> [The problem]
Could you print, exactly as they stand, the lines from the one holding "Home (62, 2036)" to the end of the data below, and nothing more?
────────────────────────────────────────
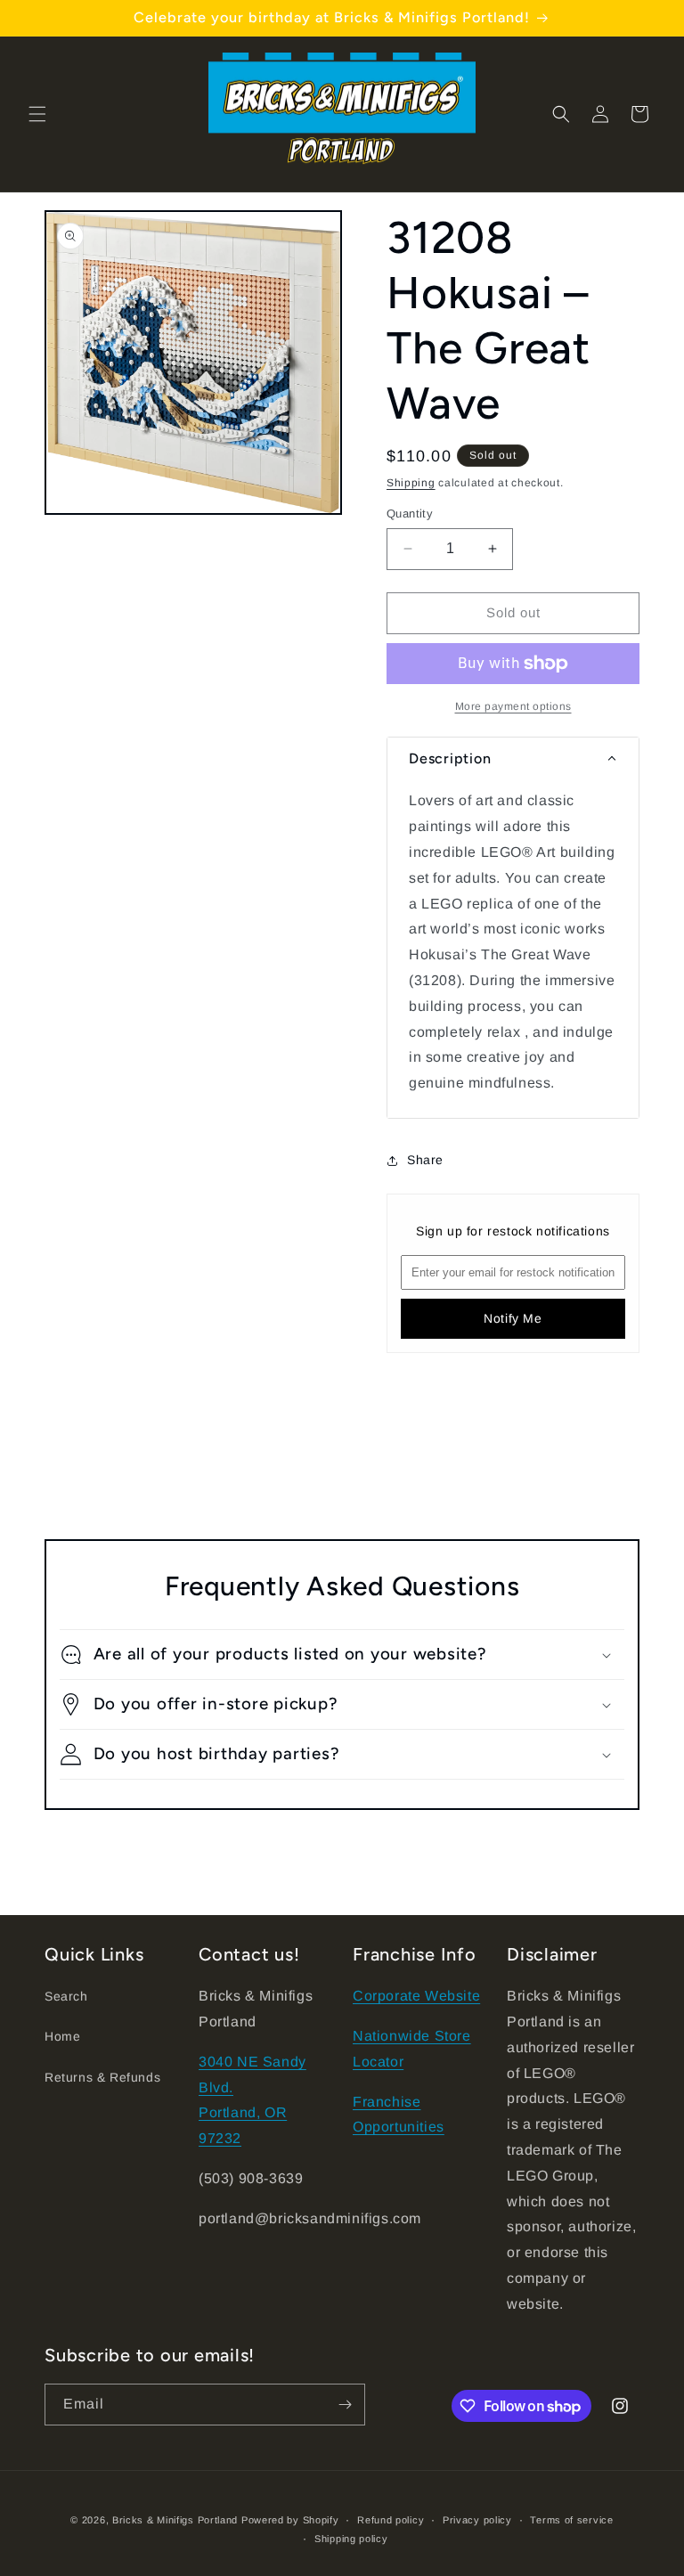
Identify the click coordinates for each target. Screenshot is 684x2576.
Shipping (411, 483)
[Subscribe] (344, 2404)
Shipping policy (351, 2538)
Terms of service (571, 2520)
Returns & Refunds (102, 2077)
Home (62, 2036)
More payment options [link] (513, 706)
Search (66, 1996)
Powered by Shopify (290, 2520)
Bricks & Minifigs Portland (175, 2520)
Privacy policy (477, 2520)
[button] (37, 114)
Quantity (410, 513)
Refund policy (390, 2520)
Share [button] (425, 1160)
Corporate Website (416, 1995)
────────────────────────────────────────
> [Answer space]
Home (62, 2036)
More payment options [link] (513, 706)
Search (66, 1996)
Powered by Shopify (290, 2520)
Bricks & Minifigs Portland (175, 2520)
Privacy policy (477, 2520)
[button] (37, 114)
Quantity (410, 513)
Refund policy (390, 2520)
Share [button] (425, 1160)
Corporate Website (416, 1995)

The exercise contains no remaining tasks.